Now create /etc/wireguard/wg0.conf. This defines the tunnel interface, gives the server an address inside a private VPN subnet, and listens on a UDP port:

[Interface]
Address = 10.8.0.1/24
ListenPort = 51820
PrivateKey = <contents of server_private.key>

[Peer]
# Your phone or laptop
PublicKey = <client public key, generated next>
AllowedIPs = 10.8.0.2/32

The server lives at 10.8.0.1, the first client will be 10.8.0.2, and the AllowedIPs of 10.8.0.2/32 tells the server that only that single address belongs to that peer.

On the client, or on the server if you prefer to generate everything centrally, create a key pair the same way:

wg genkey | tee client_private.key | wg pubkey > client_public.key

Take the client’s public key and paste it into the server’s [Peer] block from the previous step. Then build the client’s own configuration file:

[Interface]
Address = 10.8.0.2/24
PrivateKey = <contents of client_private.key>
DNS = 10.8.0.1

[Peer]
PublicKey = <server public key>
Endpoint = your-home-public-ip:51820
AllowedIPs = 0.0.0.0/0
PersistentKeepalive = 25

Setting AllowedIPs = 0.0.0.0/0 routes all of the client’s traffic through the tunnel, which is the safest choice on untrusted networks. If you only want to reach your home subnet and leave normal browsing alone, set it to something like 10.8.0.0/24, 192.168.1.0/24 instead. The PersistentKeepalive line keeps the tunnel alive through home routers that would otherwise drop the connection.

For the server to pass traffic from VPN clients onward to the rest of your network or the internet, the Linux kernel must be allowed to forward packets, and outbound traffic must be translated. First enable forwarding permanently:

echo 'net.ipv4.ip_forward = 1' | sudo tee /etc/sysctl.d/99-wireguard.conf
sudo sysctl --system

Then add NAT and firewall rules. The tidiest approach is to put them directly in the WireGuard config so they apply and clean up automatically with the interface. Add these lines to the server’s [Interface] section, replacing eth0 with your real outbound interface:

PostUp = iptables -A FORWARD -i %i -j ACCEPT; iptables -t nat -A POSTROUTING -o eth0 -j MASQUERADE
PostDown = iptables -D FORWARD -i %i -j ACCEPT; iptables -t nat -D POSTROUTING -o eth0 -j MASQUERADE

Finally, make sure your home router forwards UDP port 51820 to this server, and bring the tunnel up:

sudo systemctl enable --now wg-quick@wg0
sudo wg show

The wg show command is your dashboard; it lists each peer and, once a client connects, the time of the latest handshake.

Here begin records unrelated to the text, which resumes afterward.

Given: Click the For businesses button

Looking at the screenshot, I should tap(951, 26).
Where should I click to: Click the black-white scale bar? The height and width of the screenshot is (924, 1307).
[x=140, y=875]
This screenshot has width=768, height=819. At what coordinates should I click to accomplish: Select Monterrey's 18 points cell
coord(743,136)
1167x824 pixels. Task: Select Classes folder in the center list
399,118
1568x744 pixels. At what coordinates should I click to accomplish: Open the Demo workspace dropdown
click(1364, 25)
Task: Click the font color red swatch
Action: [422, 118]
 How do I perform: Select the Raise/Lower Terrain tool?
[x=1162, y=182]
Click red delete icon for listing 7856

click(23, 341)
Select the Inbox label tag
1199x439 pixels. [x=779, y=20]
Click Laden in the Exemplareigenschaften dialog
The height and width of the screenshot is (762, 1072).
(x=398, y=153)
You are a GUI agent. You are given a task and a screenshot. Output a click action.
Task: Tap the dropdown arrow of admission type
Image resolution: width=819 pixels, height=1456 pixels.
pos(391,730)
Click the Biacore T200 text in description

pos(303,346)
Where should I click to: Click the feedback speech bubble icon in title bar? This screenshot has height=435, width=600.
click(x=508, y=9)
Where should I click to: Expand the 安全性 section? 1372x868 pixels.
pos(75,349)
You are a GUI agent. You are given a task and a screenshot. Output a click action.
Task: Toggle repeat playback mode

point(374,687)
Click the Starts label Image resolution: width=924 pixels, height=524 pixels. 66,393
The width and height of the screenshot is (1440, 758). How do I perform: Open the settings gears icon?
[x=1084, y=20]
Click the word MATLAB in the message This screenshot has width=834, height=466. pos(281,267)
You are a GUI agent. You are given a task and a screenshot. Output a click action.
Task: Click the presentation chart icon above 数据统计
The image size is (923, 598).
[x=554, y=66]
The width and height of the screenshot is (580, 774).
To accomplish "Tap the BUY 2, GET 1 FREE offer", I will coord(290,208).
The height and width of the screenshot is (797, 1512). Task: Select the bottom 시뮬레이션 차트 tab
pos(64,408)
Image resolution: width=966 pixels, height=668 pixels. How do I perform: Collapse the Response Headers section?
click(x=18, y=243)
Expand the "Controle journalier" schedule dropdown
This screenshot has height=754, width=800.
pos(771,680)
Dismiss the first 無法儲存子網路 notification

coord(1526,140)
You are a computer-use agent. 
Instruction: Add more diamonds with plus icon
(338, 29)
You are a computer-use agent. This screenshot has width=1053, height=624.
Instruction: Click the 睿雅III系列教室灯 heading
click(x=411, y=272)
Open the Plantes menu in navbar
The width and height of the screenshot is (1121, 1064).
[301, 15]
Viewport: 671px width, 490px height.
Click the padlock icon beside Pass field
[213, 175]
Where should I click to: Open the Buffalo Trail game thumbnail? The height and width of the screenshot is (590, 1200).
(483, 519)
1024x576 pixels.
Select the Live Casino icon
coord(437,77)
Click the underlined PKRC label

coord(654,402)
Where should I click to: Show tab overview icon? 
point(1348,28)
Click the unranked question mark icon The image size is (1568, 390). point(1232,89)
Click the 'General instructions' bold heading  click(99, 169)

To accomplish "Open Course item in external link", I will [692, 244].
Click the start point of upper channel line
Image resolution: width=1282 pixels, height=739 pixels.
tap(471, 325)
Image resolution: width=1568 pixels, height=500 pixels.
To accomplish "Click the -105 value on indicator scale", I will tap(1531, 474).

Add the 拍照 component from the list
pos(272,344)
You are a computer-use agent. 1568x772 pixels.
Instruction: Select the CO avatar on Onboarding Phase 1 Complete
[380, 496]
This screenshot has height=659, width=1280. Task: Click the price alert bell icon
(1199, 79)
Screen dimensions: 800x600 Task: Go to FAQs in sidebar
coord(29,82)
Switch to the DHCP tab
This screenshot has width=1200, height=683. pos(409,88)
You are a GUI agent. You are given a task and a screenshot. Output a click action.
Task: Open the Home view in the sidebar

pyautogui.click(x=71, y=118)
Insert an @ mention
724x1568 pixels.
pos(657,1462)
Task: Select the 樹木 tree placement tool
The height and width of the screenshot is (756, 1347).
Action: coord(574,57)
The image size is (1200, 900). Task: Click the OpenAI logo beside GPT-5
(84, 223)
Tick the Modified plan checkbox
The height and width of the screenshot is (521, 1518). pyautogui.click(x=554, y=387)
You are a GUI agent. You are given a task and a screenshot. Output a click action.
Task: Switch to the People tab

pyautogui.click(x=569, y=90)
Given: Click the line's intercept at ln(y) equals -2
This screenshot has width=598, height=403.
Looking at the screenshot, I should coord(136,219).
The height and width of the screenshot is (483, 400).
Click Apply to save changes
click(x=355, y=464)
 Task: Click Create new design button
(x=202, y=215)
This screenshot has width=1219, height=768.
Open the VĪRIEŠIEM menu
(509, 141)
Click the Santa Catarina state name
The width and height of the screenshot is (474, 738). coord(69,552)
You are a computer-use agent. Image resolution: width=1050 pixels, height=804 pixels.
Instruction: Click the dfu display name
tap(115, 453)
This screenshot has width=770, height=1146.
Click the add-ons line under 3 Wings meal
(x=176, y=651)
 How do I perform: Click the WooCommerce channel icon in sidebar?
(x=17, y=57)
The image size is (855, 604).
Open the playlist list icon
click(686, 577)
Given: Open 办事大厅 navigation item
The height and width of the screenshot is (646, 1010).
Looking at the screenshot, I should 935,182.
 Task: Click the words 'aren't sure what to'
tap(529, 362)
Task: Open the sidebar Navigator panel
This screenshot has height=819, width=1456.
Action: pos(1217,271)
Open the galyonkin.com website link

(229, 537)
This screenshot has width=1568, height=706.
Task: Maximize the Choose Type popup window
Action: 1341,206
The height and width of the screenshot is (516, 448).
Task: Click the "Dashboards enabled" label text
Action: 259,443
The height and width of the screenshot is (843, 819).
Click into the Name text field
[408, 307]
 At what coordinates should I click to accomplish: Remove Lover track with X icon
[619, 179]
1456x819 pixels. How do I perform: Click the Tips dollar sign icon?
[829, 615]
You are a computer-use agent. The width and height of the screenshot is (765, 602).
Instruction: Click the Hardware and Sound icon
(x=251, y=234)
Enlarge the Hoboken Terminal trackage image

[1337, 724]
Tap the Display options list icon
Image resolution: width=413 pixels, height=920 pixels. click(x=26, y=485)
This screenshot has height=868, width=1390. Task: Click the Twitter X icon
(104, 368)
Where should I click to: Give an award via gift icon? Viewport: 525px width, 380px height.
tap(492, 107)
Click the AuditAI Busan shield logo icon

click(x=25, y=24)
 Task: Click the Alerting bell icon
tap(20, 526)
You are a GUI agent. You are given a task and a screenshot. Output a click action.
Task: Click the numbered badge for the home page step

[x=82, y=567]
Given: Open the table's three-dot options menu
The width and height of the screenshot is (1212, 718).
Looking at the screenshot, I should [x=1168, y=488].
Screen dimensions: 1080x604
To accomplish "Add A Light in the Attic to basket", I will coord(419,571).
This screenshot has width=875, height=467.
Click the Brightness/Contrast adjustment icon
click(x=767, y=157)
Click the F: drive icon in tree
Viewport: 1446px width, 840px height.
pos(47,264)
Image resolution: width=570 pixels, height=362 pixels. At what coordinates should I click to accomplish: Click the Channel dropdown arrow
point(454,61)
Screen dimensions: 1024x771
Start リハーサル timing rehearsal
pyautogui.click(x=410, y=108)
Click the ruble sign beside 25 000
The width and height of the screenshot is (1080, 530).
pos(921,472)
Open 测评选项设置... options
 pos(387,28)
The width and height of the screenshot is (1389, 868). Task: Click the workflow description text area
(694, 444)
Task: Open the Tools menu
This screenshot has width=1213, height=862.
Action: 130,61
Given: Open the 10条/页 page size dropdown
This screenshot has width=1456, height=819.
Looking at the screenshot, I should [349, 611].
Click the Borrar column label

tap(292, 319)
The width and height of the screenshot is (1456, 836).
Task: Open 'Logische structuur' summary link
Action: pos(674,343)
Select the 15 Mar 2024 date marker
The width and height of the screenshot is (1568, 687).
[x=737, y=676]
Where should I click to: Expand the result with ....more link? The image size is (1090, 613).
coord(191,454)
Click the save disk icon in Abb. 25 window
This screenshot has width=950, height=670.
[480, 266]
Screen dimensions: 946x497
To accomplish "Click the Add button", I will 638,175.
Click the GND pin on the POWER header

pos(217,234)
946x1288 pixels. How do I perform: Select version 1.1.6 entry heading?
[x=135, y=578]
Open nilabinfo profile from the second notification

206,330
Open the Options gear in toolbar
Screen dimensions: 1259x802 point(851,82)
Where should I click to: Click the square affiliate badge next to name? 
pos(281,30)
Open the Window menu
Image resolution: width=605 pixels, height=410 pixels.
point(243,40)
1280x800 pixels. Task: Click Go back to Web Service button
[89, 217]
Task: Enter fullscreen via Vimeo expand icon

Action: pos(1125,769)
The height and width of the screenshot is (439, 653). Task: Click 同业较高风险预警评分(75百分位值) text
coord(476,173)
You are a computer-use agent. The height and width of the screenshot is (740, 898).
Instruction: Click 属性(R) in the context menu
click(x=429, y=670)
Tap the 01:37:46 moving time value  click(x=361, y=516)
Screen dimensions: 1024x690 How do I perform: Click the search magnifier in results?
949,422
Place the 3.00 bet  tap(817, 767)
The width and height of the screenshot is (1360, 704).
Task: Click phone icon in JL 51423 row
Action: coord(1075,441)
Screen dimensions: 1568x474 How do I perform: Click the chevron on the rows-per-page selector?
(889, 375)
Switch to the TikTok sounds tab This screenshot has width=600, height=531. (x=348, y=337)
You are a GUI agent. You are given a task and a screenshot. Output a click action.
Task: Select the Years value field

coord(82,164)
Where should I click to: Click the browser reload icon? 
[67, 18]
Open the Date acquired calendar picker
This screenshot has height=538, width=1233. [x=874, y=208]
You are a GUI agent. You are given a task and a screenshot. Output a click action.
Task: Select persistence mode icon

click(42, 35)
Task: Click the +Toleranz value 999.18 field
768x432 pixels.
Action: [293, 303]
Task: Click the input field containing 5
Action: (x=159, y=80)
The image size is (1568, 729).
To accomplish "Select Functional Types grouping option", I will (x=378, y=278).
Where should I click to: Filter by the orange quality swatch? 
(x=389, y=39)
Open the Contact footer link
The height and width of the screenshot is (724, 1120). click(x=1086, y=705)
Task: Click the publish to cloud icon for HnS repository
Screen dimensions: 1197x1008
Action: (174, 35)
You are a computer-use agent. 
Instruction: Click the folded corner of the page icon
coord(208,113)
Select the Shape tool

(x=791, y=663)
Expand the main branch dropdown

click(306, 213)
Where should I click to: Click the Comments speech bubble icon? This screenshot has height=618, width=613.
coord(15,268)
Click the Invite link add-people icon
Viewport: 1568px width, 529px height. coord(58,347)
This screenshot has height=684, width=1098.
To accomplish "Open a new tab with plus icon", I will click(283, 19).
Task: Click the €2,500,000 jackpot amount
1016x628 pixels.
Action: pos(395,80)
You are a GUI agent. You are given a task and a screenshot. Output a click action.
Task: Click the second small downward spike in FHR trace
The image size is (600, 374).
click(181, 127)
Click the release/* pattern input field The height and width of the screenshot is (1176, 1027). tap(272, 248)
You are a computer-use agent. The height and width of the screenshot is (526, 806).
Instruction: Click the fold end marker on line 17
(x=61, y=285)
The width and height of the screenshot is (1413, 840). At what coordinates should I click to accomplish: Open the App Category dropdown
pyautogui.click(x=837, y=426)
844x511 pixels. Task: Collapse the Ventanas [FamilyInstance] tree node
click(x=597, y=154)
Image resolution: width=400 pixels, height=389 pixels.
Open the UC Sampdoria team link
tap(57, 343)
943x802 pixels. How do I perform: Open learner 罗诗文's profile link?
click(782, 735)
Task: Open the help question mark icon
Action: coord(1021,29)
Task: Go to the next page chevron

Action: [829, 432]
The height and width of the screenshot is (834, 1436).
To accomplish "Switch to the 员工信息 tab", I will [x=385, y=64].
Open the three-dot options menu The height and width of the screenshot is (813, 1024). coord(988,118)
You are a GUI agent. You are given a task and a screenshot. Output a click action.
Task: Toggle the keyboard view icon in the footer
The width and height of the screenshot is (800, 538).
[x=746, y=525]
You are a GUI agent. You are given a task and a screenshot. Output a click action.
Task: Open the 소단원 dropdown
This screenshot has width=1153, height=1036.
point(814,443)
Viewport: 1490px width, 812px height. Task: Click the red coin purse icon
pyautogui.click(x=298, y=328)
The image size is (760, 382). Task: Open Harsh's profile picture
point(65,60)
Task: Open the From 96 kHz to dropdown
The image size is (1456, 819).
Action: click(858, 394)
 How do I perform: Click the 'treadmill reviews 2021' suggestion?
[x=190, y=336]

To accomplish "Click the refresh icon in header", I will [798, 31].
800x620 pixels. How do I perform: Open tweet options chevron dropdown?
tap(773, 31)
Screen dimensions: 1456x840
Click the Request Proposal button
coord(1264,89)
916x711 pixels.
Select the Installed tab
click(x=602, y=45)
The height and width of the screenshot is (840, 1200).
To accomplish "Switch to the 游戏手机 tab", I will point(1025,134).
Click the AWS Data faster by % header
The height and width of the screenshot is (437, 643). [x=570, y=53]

WireGuard’s mobile apps make client setup painless. Rather than typing a config on a tiny keyboard, install a QR-code tool on the server and render the client configuration as an image:

sudo apt install qrencode
qrencode -t ansiutf8 < client.conf

A block of pixel art appears in your terminal. Open the official WireGuard app on the phone, choose to add a tunnel by scanning a QR code, point the camera at the screen, and the entire configuration imports in one go. Toggle the tunnel on and your phone is now, for all intents and purposes, on your home network.

Almost every problem reduces to a handshake that never completes, and there are only a few usual causes. If wg show reports no recent handshake, work through them in order: confirm the router is forwarding the UDP port to the correct internal machine; verify the client’s Endpoint points at your real public IP, not a stale or private one; check that each peer holds the other’s correct public key, since a single wrong character breaks everything silently. Watch that the VPN subnet does not collide with the network you are connecting from, because two networks both using 192.168.1.0/24 will confuse the routing. And remember WireGuard is silent by design: it sends nothing until there is traffic, so a tunnel can look idle yet be perfectly healthy until you actually use it.

WireGuard delivers something rare in security tooling: it is both stronger and simpler than what it replaces. A handful of keys, a config file you can hold in your head, and a single guarded entry point give you the freedom to reach your homelab from a train, a café, or the other side of the world without ever exposing your services to the scanners that prowl the internet. Set it up once, scan a QR code onto your phone, and the tunnel home is always quietly waiting.